### DIRECTIONS FOR THIS TASK
Print nothing except the lines of the listing below from the line with "You are a computer-use agent." to the line with "Instruction: Select the", each exactly as written, both ends included.

### MATERIAL FOR THE TASK
'''
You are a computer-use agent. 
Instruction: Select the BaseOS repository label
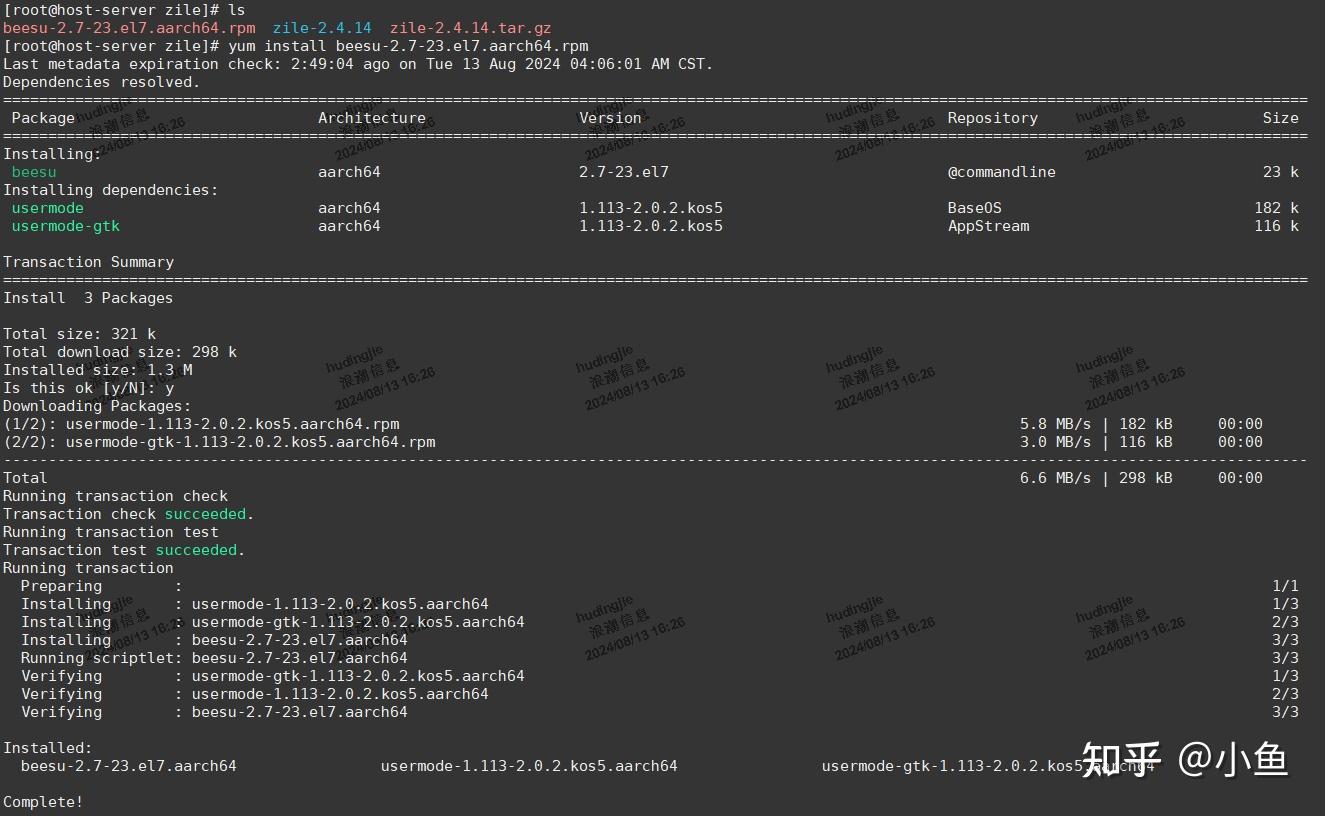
'''
'''
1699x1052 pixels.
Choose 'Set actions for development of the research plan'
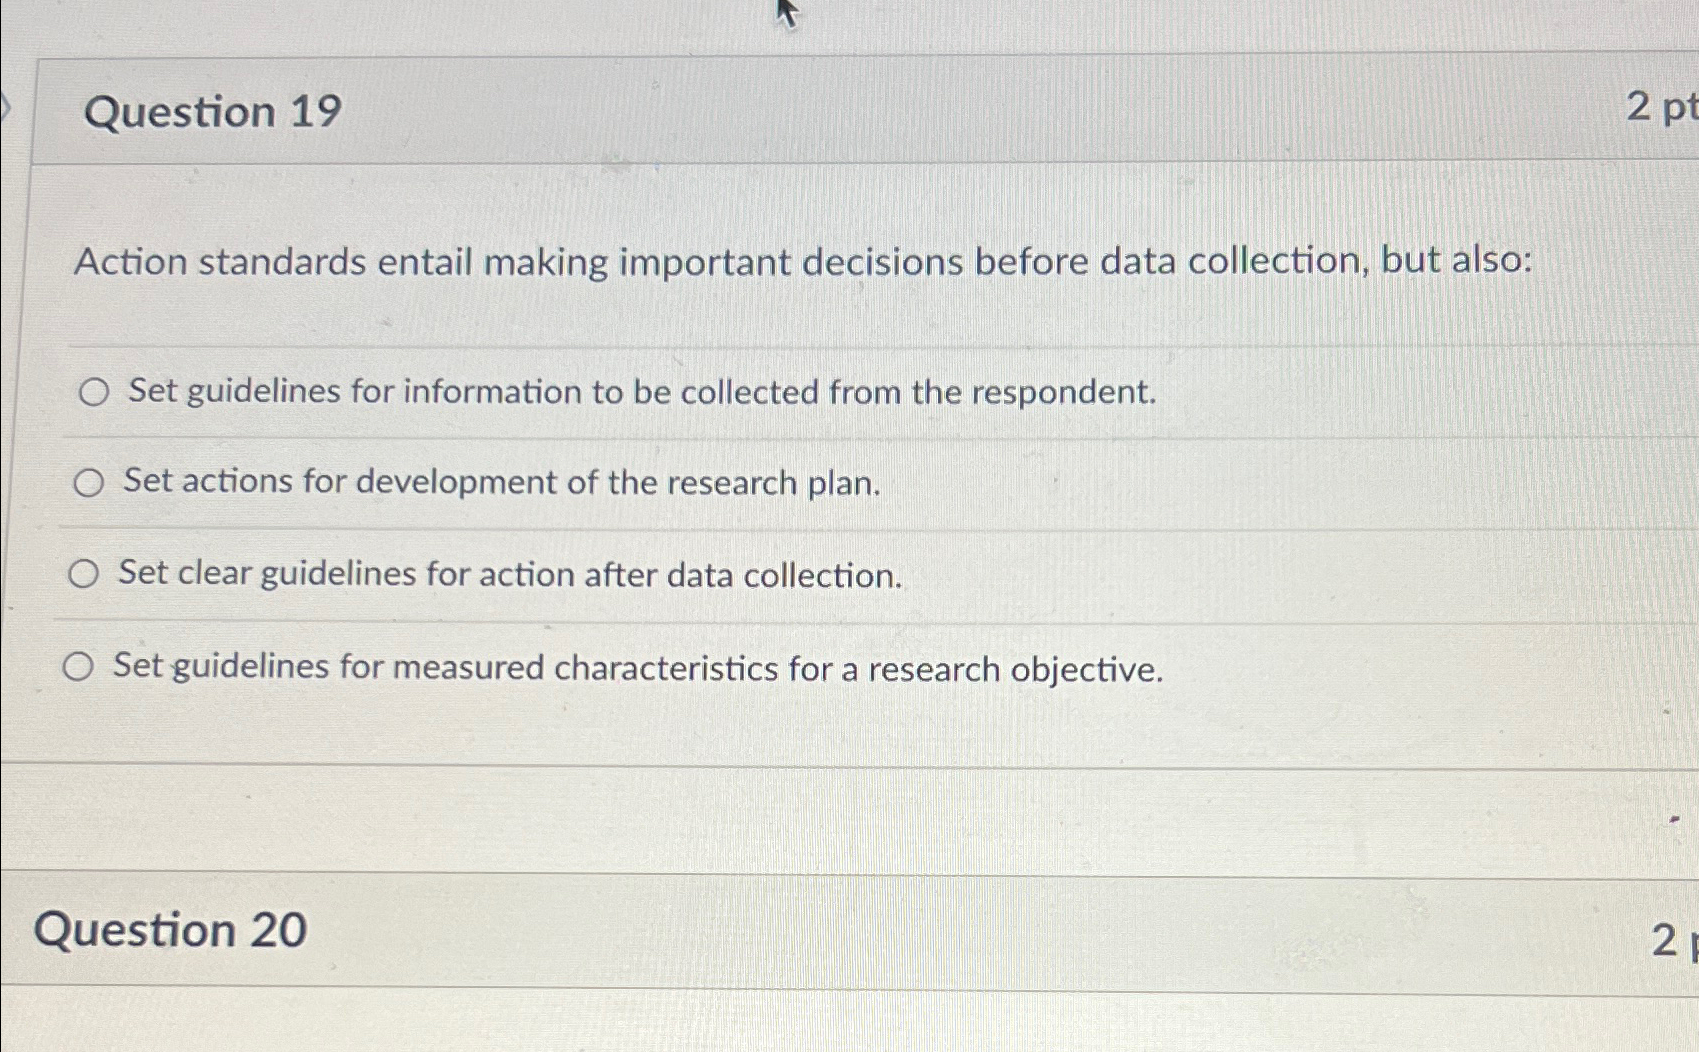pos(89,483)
'''
'''
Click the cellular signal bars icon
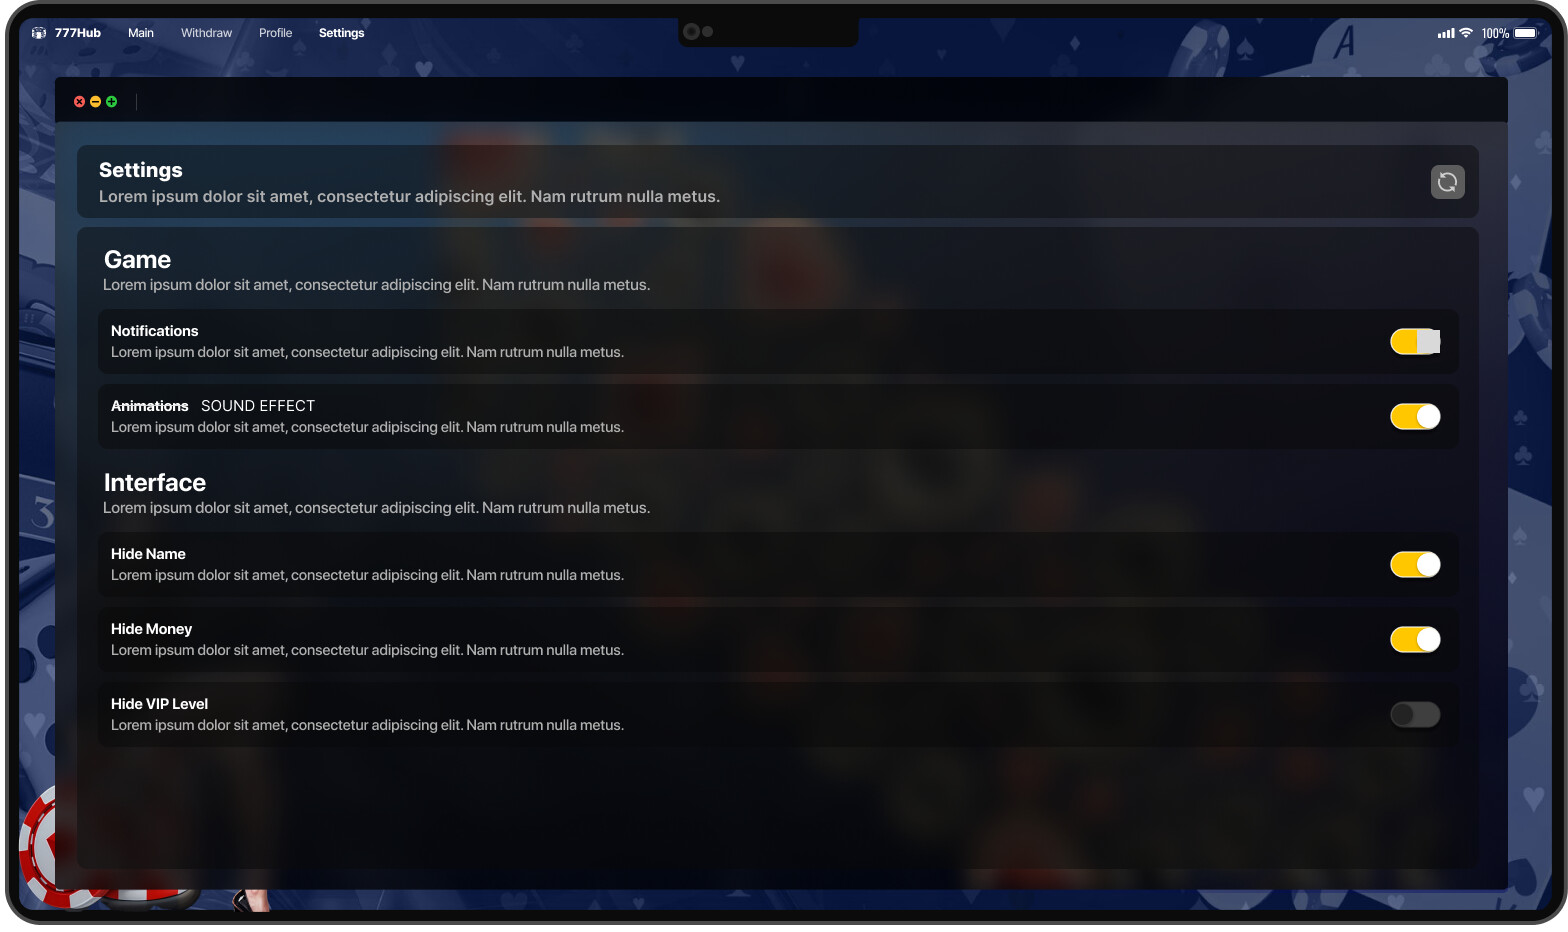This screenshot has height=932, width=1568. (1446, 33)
'''
### RESULT
You are a computer-use agent. 
Instruction: Select the BaseOS repository label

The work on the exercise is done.